It’s back to the 1990s in Bihar.
In 2004, a story in Outlook magazine by Saba Naqvi painted a chilling portrait of the then freshly incarcerated don, Mohammad Shahabuddin, who is in the news again after having been released from prison on bail. However, just like in a Prakash Jha potboiler from the noughties, jail for the self-styled ‘Saheb’ of Siwan, at that point in time, was a VIP ward in the local hospital that also served as a Durbar Hall, where he sat and dispensed justice to his minions.
Those who paid obeisance to him included local politicians, minor to senior bureaucrats, cops, businessmen and common people who needed the don’s help to overcome the difficulties that they encountered in their day-to-day professional and personal lives. There were times when the otherwise-dreaded criminal exhibited great aptitude as a marriage counsellor as well.
Naqvi, who served as the political editor of Outlook magazine for many years, writes about how the notorious criminal was also something of a man of letters. He had earned MA and PhD degrees from the Muzaffarnagar University and was a fairly voracious reader, who even enlightened her as to the etymology of the word ‘don’. However, when he came to know of the fact that the innocuous-looking journalist had also been trying to dig into what she perceived to be the ‘other side of the story’, by trying to interview his rival, Om Prakash Yadav of the Janata Dal (United), his affable manner disappears. Yadav had twice contested the election unsuccessfully against Shahabuddin (at the time of writing, Yadav is a two-time sitting member of Parliament.) Shahabuddin issued a barely-veiled threat about how he had an entire cache of AK-47s at his disposal and how he did not countenance any potential threat to his authority in his fiefdom. Naqvi tweeted recently about how the encounter with Mohammad Shahabuddin made her ‘hair stand up’.
The likes of Mohammad Shahabuddin - released on bail last Saturday (10 Sept.), arguably with the connivance of the Nitish Kumar-led Mahagathbandhan government - are a shameful reminder that even after almost seventy years of independence, there are still large swathes of our country where we have been unable to incentivise adherence to the rule of law.
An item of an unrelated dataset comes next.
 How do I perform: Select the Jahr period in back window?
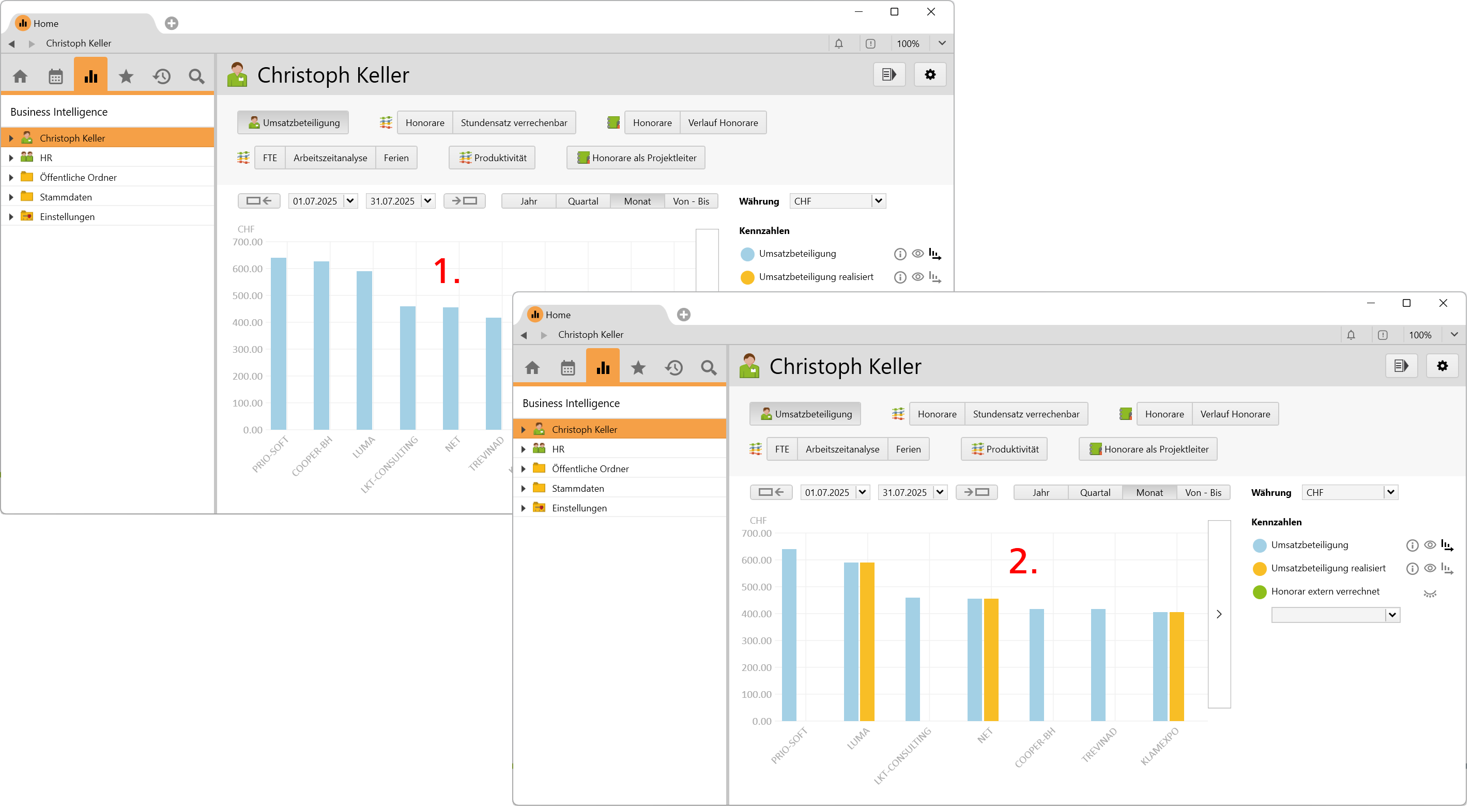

The simple reason why Shahabuddin and others of his ilk thrive is because, for the vast majority of the populace, the costs of defying the law are much lower than defying the local ‘don’. To understand Mohammad Shahabuddin and his ilk, it is important to understand the socio-political context that created him.
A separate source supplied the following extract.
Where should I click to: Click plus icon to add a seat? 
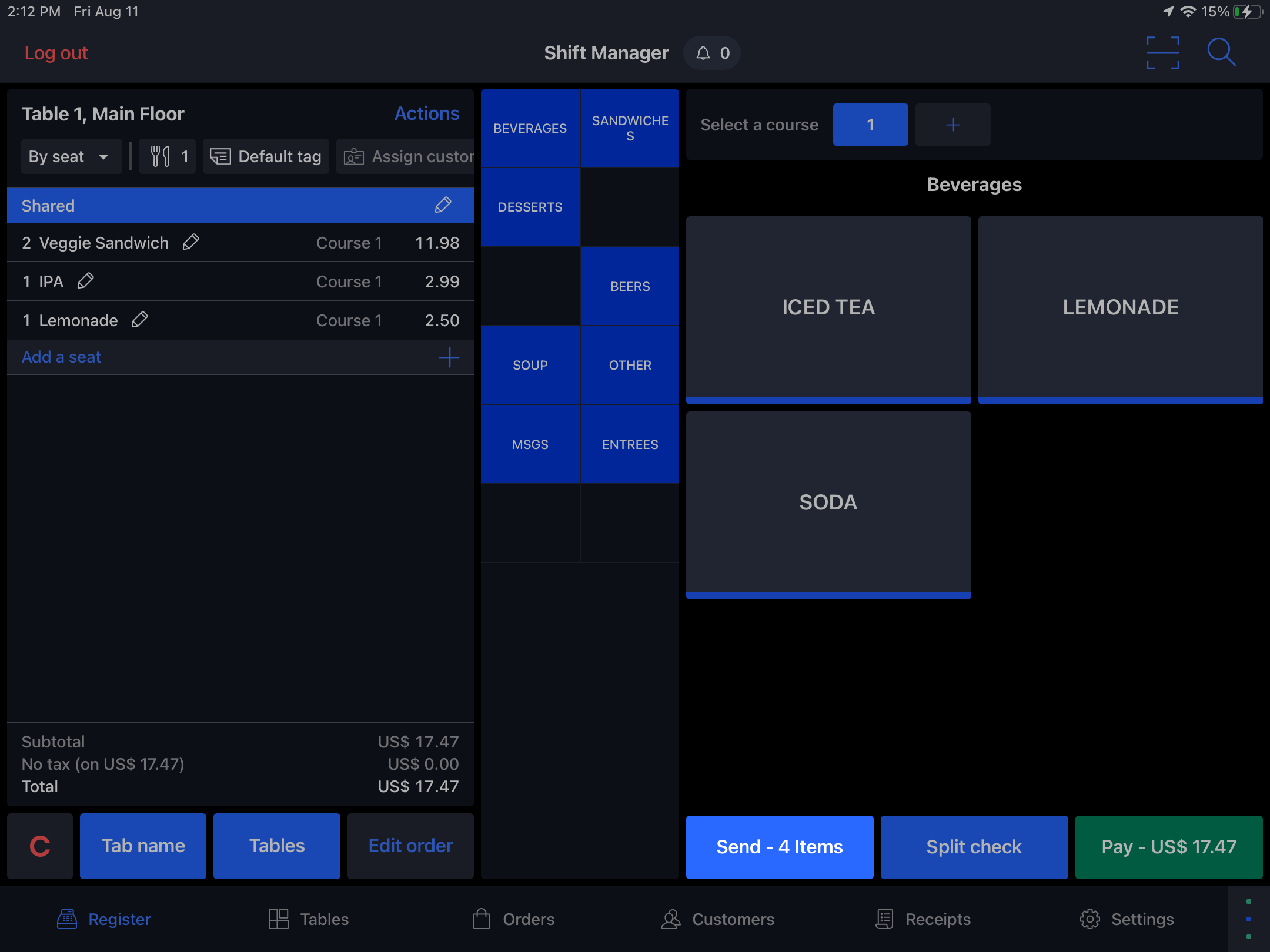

The radical Left, as a rule, always finds fertile ground for its ideology in regions where feudal oppression is rampant. Contrary to what Marxist theory claims, it hardly ever takes root in advanced industrialised societies.
Bihar, at the time of independence, and even now almost seventy years hence, remains a largely rural backwater. Almost ninety percent of the population still lives in the villages. (The corresponding figure for Gujarat is about fifty-five percent). We would do well to remember that although the Permanent Settlement of Lord Cornwallis extended to both Bihar and what we now know as West Bengal, the caste of hereditary absentee landlords created by the East India Company was never uprooted or seriously disturbed by any political dispensation in Bihar till about the 1980s.
The Congress-led governments largely helmed by Bhumihars, Kayasthas and Maithil Brahmins made absolutely no effort to emancipate the peasantry from the oppression of the Zamindar class, which at times did border on the inhuman. Experience from the past century tells us that the conditions were indeed ripe for the intoxication of the masses with the opium of ‘revolution’.
True to form and past history, the various radical groupings, most notably the Communist Party of India (Marxist-Leninist) (CPI-ML) led by the redoubtable Vinod Mishra, soon morphed into a menace for the society at large. The ‘State’ by then had already ‘withered’ away and the local population, notably the medium and large-scale farmers, and even the poorest peasants who were uninterested in the armed revolution, found themselves to be at the mercy of the thuggish ‘revolutionaries’.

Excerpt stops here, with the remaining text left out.